20–22 Jan 2023
America/New_York timezone

Embracing Contact Resistance in the Design of High-Performance Low-Cost, Flexible Electronics

21 Jan 2023, 16:30
1h 30m
Frick Atrium

Frick Atrium

Speaker

Yue Yu (Wake Forest University)

Description

Organic semiconductors (OSC) are exciting materials for incorporation of novel technologies. OSCs can be solution processed in a scalable manner, have high mechanical flexibility, tunable optoelectrical and chemical properties, and excellent biocompatibility. They enable devices like ultra-thin solar cells, flexible and bendable displays and printable communication devices. Here, we focus on the organic field-effect transistor (OFET), which can function like an electrical “on/off” switch in such applications, but there are bottlenecks that prevent its incorporation in real world technologies. For instance, an energy difference between the contacts and the semiconductor creates a Schottky injection barrier, constricting electric current flow; thus, we search for a way to minimize the effect of this barrier on the device performance.
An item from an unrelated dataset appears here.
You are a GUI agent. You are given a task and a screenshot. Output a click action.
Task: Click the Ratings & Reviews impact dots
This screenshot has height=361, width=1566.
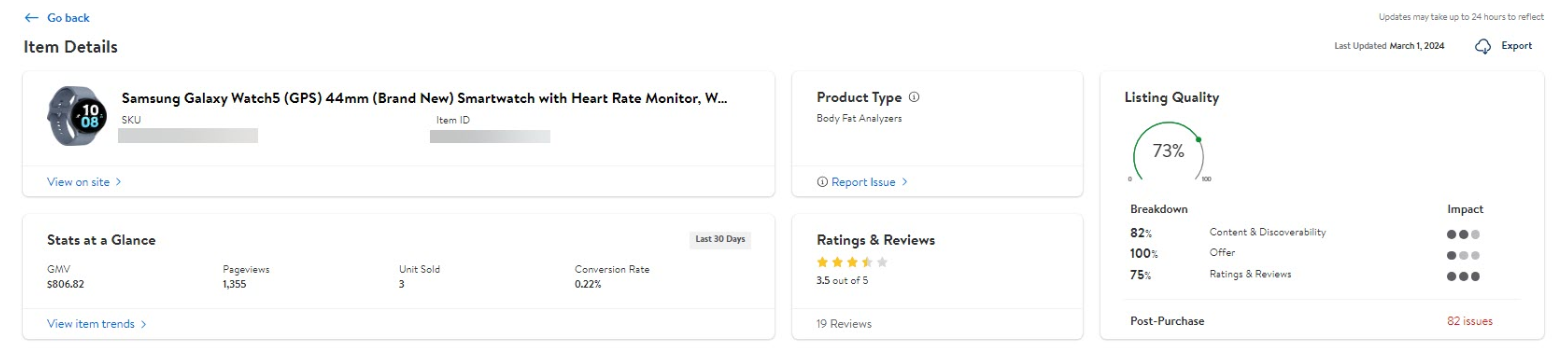[x=1462, y=276]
Rather than using an inefficient and expensive trial-and-error approach, we use a data-driven approach by running transistor simulations on the DEAC cluster. Our 1,800 OFET simulations showed that tuning the dielectric capacitance layer can restore performance in devices with an injection barrier. Our experimental results concurred with the simulations: in OFETs with Schottky contacts the mobility depended strongly on the capacitance, and the performance of the low-capacitance devices matched that of OFETs with high-quality contacts. These results broaden the selection of contact materials to include those that create injection barriers, which is desirable because many of the solution-processed conducting materials fall into this category. We used printed metallic polymer contacts and obtained device mobility of 5.5 cm2/Vs, the highest mobility reported for a fully printed OFET.